:: Supplied data ::

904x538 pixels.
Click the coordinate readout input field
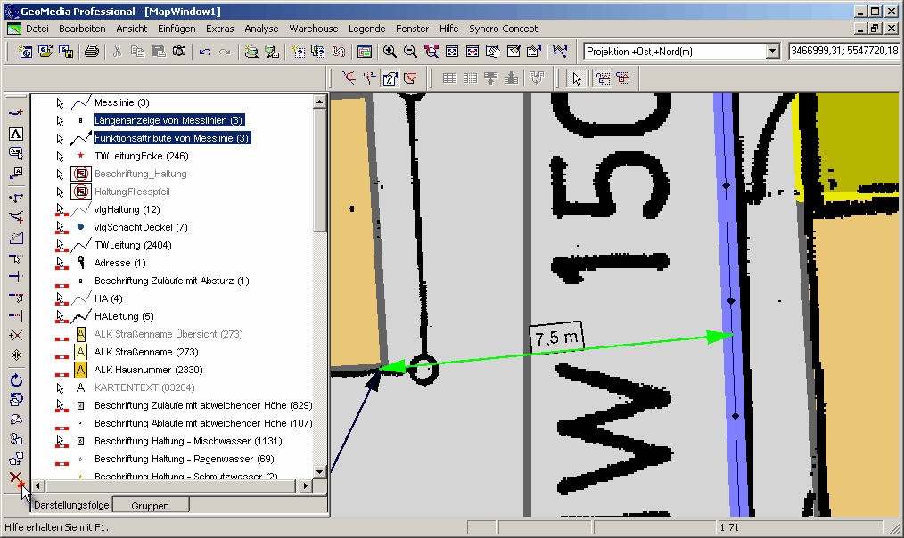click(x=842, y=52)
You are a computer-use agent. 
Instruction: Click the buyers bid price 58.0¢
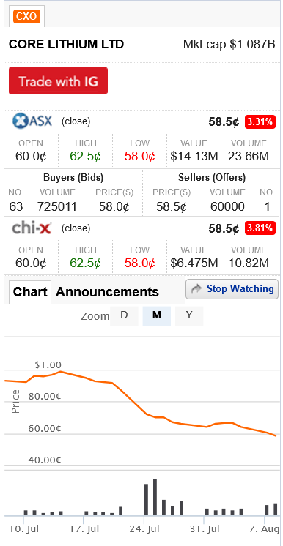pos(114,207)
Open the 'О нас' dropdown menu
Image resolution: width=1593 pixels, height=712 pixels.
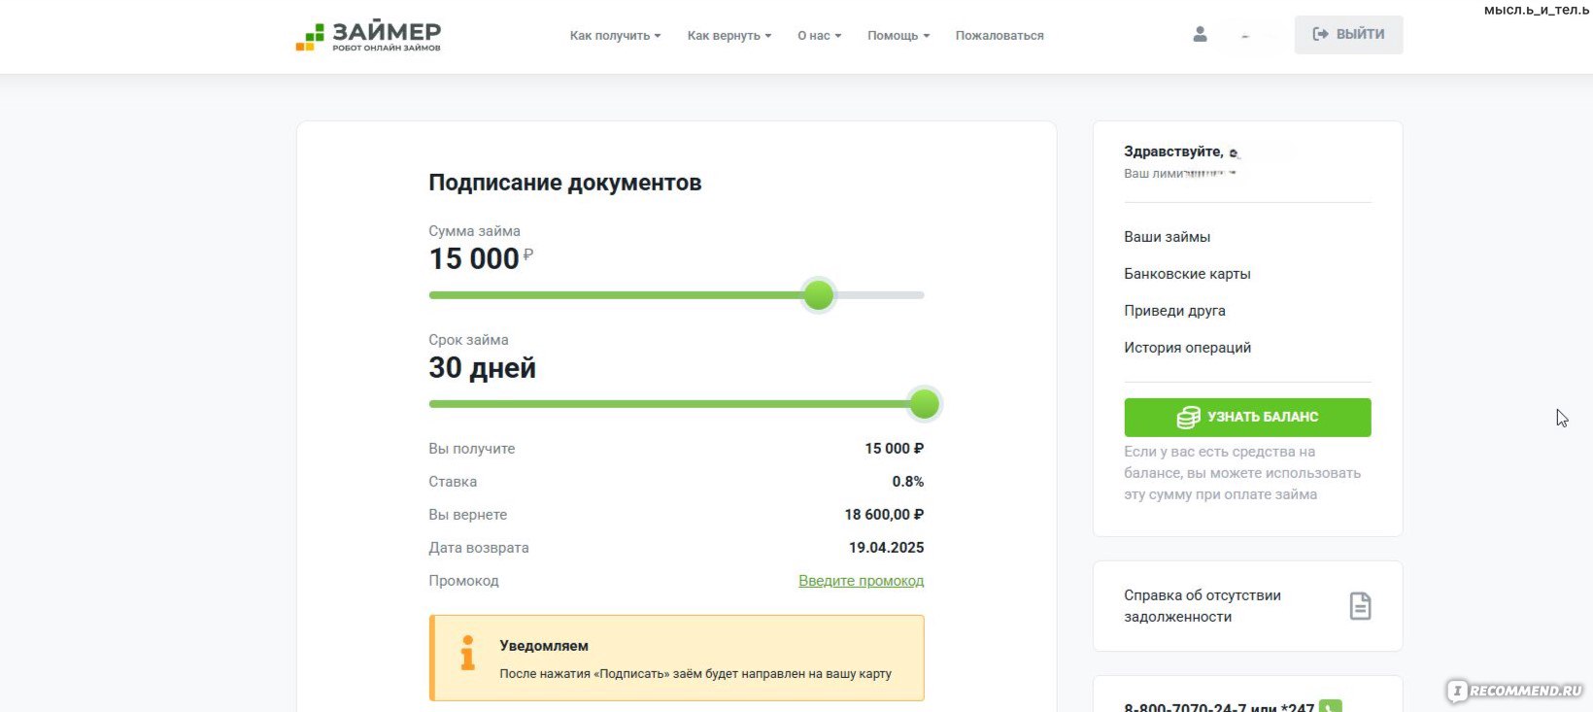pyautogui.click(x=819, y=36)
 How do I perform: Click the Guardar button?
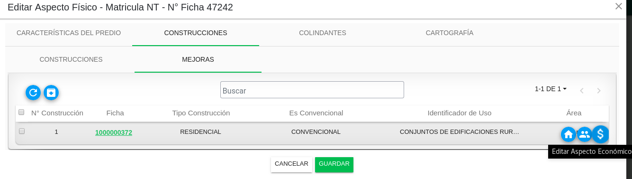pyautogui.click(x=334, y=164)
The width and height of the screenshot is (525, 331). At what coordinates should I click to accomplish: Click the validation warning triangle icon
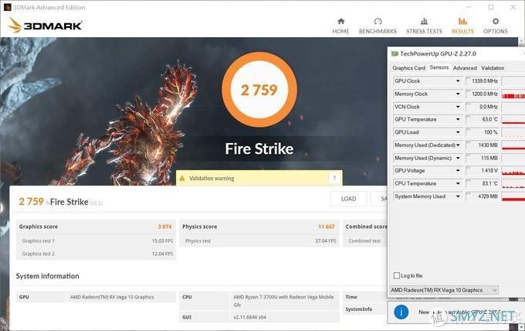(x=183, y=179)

:::

How to complete this task:
Give again exactly the lines from the one holding "You are a computer-use agent." to the final line of the records, both ends included; any pictures stay out.

Completed task:
You are a computer-use agent. 
Instruction: Click the buyers bid price 58.0¢
pos(114,207)
Open the 'О нас' dropdown menu
Image resolution: width=1593 pixels, height=712 pixels.
pyautogui.click(x=819, y=36)
 How do I perform: Click the Guardar button?
pyautogui.click(x=334, y=164)
The width and height of the screenshot is (525, 331). At what coordinates should I click to accomplish: Click the validation warning triangle icon
(x=183, y=179)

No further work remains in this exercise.